---------- Data provided ----------
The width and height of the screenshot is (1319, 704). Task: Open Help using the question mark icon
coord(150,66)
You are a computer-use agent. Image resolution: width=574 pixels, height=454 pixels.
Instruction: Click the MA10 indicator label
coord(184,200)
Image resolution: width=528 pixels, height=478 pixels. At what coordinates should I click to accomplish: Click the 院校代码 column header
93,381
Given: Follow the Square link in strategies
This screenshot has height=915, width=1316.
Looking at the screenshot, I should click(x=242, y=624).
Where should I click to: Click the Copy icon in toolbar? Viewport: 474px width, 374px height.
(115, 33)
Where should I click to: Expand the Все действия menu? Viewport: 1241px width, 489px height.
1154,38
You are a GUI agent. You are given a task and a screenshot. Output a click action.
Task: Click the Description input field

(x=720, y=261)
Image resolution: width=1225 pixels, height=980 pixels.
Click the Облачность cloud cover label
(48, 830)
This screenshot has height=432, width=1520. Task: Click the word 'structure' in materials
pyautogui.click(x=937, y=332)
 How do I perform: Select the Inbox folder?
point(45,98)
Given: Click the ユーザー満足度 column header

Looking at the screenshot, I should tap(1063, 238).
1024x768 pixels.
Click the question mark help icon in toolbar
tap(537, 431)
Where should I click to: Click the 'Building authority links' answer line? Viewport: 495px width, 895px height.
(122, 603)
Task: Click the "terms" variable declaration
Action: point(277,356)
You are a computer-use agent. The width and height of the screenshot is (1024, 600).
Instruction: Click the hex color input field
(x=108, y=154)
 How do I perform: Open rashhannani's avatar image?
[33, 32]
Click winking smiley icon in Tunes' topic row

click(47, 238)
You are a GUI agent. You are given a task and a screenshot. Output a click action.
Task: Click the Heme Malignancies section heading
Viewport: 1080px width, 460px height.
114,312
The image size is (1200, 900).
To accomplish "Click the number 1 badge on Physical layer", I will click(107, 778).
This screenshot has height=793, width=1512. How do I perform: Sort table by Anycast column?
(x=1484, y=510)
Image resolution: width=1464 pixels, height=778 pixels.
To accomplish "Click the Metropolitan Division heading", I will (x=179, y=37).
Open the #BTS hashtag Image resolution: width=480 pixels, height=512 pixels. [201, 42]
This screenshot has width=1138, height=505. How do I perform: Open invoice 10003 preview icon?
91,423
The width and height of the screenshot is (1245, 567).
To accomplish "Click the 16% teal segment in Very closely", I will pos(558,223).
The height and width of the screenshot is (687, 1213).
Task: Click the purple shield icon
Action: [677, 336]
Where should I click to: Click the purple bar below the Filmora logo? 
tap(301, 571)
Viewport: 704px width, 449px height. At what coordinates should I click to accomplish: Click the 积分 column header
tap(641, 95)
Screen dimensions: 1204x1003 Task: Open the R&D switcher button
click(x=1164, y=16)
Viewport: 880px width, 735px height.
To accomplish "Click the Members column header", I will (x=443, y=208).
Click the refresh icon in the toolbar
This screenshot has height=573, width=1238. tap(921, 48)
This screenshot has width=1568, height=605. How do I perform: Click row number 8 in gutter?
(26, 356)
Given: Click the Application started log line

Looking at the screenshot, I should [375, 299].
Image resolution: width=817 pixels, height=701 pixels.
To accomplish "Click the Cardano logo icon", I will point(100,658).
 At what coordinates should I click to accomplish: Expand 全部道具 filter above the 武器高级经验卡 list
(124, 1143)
----------
__Work to be completed__
State how many lines in the data include the string "heading". Nothing else belongs in the reply.

__Result for this exercise__
2